- [DIRECTION] Give the lines of the listing as a numbered list, leaving out blank lines, starting at the line that contains "click on Image." and ending at the line that contains "pyautogui.click(x=1012, y=210)".

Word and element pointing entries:
+--
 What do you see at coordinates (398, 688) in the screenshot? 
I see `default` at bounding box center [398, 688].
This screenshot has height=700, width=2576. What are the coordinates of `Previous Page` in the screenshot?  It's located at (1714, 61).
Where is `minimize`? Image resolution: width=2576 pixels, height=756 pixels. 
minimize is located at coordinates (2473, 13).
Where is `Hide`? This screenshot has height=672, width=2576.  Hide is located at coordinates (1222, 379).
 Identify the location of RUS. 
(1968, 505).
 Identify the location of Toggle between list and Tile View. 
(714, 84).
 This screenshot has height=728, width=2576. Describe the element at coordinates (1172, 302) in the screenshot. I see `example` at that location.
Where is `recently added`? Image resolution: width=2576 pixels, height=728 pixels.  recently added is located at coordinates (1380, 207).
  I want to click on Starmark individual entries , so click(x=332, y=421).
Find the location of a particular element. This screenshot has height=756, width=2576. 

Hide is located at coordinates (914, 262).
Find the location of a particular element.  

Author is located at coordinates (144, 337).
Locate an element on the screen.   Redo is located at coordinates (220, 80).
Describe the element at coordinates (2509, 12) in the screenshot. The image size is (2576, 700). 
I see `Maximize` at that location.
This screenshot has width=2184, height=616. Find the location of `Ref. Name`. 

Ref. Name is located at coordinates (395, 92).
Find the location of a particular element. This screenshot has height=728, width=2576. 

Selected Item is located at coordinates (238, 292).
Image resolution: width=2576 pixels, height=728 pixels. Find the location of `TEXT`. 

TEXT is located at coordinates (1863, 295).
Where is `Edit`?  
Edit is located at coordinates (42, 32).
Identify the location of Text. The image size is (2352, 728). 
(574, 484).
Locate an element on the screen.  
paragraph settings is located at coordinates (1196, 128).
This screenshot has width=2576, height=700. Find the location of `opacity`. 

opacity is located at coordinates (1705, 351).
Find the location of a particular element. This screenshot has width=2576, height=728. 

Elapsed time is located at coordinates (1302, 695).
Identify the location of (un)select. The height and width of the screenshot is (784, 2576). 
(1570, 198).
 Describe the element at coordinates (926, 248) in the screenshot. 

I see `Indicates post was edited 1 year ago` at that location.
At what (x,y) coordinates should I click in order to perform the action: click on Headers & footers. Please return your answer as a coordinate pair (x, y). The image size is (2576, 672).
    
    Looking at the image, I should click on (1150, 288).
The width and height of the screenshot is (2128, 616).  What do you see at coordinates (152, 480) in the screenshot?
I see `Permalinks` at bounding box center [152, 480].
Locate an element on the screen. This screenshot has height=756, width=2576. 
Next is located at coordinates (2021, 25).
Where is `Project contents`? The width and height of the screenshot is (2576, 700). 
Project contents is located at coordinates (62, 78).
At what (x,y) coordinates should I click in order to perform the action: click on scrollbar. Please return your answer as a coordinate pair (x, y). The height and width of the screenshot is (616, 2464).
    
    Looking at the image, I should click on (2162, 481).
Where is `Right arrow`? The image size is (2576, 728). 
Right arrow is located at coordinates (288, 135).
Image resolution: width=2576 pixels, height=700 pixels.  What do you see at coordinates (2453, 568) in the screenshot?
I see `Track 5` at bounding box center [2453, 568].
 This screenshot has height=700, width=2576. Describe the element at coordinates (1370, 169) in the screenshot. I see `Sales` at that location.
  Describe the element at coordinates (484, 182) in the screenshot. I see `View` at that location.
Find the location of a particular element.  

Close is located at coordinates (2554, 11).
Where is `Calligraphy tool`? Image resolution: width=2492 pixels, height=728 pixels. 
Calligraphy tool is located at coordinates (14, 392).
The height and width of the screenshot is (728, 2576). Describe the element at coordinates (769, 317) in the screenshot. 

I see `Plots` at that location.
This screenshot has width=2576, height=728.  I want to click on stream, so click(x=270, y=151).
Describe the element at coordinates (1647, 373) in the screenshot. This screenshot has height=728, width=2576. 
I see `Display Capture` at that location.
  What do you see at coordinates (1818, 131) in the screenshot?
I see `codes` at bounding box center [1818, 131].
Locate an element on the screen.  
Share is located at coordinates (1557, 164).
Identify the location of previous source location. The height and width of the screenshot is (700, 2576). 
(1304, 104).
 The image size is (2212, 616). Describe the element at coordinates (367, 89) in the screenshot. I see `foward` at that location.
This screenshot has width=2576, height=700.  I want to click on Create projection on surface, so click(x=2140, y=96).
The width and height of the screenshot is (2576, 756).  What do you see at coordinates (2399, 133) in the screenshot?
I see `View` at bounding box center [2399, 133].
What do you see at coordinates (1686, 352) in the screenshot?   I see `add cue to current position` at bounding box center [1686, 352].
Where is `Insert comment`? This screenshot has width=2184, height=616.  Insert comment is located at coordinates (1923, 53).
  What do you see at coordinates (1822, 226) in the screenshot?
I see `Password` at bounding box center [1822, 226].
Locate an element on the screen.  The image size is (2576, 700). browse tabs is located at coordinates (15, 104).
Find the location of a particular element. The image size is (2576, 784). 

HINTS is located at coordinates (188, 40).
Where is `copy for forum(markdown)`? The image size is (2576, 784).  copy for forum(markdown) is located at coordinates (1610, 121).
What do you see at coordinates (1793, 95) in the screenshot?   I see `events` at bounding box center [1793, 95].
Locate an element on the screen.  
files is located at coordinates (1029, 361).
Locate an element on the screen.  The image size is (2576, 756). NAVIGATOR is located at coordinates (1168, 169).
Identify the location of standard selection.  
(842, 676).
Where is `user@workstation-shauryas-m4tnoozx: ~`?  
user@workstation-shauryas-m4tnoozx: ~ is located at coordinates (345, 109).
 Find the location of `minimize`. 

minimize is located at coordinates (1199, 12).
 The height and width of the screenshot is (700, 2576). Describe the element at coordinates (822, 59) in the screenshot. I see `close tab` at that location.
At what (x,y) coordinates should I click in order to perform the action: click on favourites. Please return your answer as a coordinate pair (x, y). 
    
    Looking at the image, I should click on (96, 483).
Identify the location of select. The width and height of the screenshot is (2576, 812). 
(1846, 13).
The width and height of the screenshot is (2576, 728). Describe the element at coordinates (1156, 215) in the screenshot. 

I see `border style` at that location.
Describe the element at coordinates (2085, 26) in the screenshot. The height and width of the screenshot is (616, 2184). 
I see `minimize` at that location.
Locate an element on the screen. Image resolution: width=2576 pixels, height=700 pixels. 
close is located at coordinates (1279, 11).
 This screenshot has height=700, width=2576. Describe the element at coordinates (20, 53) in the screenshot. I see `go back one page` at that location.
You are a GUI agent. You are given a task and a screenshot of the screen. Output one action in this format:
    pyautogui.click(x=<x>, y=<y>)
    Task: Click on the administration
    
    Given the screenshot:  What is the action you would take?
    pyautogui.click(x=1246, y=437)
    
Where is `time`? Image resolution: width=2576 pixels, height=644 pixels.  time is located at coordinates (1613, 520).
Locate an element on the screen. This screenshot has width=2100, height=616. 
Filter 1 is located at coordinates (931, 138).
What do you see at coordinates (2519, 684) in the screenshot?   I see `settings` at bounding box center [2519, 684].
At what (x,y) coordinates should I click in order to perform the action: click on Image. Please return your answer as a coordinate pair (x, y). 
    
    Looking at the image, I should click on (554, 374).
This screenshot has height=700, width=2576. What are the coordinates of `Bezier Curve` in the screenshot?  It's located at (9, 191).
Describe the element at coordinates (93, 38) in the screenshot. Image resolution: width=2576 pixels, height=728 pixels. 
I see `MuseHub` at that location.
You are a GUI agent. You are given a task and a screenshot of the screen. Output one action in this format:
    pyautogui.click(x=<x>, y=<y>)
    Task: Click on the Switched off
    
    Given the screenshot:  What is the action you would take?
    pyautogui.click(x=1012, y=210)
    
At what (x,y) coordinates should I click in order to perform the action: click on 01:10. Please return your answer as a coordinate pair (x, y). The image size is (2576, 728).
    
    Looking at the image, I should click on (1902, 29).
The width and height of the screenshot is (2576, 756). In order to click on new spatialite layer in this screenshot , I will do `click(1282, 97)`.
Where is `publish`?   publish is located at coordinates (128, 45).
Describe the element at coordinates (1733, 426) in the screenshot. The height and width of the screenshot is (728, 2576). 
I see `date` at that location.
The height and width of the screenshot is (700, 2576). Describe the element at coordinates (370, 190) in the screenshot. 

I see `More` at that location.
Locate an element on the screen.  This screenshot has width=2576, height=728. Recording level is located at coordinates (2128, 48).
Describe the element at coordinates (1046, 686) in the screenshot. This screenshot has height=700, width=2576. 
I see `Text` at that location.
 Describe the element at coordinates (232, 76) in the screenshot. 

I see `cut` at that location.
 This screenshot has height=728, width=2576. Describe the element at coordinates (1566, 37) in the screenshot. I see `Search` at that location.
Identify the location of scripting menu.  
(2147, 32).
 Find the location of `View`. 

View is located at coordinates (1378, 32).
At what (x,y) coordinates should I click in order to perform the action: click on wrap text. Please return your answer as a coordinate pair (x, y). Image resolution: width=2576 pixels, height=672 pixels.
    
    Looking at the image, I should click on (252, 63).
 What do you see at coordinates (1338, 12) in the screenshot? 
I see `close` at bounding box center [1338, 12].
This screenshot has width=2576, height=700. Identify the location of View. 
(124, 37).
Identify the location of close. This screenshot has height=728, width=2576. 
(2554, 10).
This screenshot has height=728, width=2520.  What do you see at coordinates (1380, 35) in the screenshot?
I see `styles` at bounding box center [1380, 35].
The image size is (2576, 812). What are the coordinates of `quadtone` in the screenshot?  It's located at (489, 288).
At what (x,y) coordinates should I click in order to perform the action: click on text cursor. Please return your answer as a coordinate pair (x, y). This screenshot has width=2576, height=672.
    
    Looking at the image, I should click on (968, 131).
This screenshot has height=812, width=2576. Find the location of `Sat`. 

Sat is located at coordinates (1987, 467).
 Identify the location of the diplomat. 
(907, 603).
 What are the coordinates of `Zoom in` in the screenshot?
+--
- [OUTPUT OF THE TASK]
1. At what (x,y) coordinates should I click in order to perform the action: click on Image. Please return your answer as a coordinate pair (x, y). 
2.     Looking at the image, I should click on (554, 374).
3. This screenshot has height=700, width=2576. What are the coordinates of `Bezier Curve` in the screenshot?  It's located at (9, 191).
4. Describe the element at coordinates (93, 38) in the screenshot. Image resolution: width=2576 pixels, height=728 pixels. 
5. I see `MuseHub` at that location.
6. You are a GUI agent. You are given a task and a screenshot of the screen. Output one action in this format:
7.     pyautogui.click(x=<x>, y=<y>)
8.     Task: Click on the Switched off
9.     Given the screenshot:  What is the action you would take?
10.     pyautogui.click(x=1012, y=210)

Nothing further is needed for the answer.